The government has,however,directed banks and FIs to carry out an independent evaluation of the asset quality,documentation and compliance with prudential requirements on funds provided to beneficiary companies.
On November 24,the CBI arrested eight people and alleged that officers in the top- and middle-level management of banks and institutions were receiving illegal gratification from Money Matters,a private non-banking finance company. It was acting as a mediator and facilitator for corporate loans and other facilities from financial institutions.
The beneficiary companies mentioned by the CBI include Krishna Group,DB Realty,HCC subsidiary Lavasa,Pashmina,Mantri Realty,Sigrun,Entertainment World,Indore City Treasures,Ashapura Minechem,BGR Energy,OPG Group,Adani,JP Hydro,JSW Power,Pantaloon,Adalite,MTECH,Gold Sukh Project and MBD.
Krishna Group has received the highest loan amount of Rs 1,000 crore from the banks and FIs,followed by OPG Group at Rs 330 crore.
Most of the loan transactions under investigation pertain to lending to builders arranged by Money Matters after paying bribes to officials at financial institutions and banks. The CBI was probing the roles of the arrested men in sanctioning housing loans at high interest rates to fictitious customers. The sanctioned loans were then allegedly siphoned off to the accounts of some builders.

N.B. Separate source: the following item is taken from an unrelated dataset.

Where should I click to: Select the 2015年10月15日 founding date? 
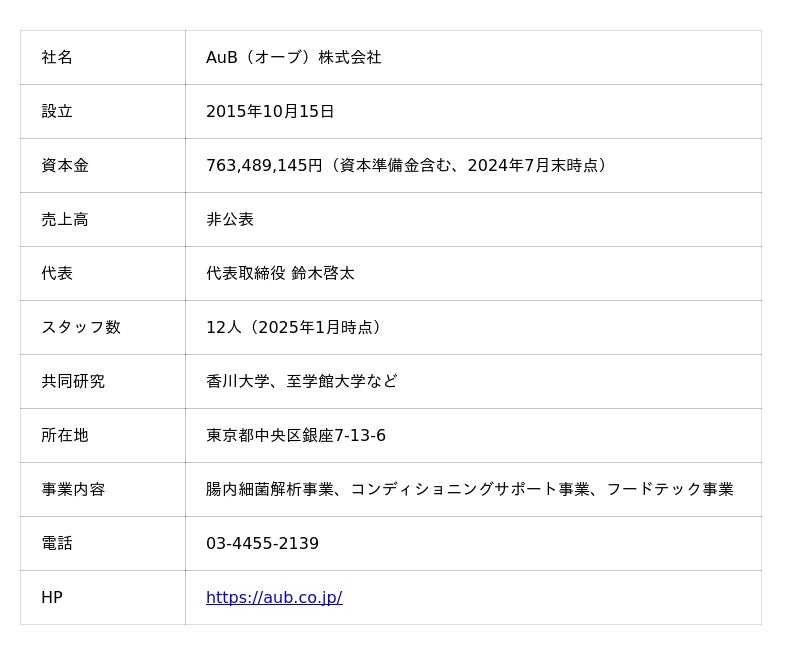270,112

The Money Matters stock has been hitting lower circuit limit every day since the CBI arrested its CMD,along with seven other officials. It ended lower 5% at Rs 240 at the BSE on Tuesday,down from a monthly high of Rs 720.
LICHF closed down 2.2% at Rs 1,005 at the BSE on Tuesday,Bank of India down 4.42% at Rs 440.65,Central Bank of India down 2.97% at Rs 186.50 and Punjab National Bank down 2.63% at Rs 1,195.75. Banking sector stocks ended lower on Tuesday on concerns of rising deposit rates and RBIs comments that banks need to pare their interest margins.
Central Bank of Indias exposure to the real estate sector is about Rs 7,000-8,000 crore,while Punjab National Bank has Rs 9,000 crore.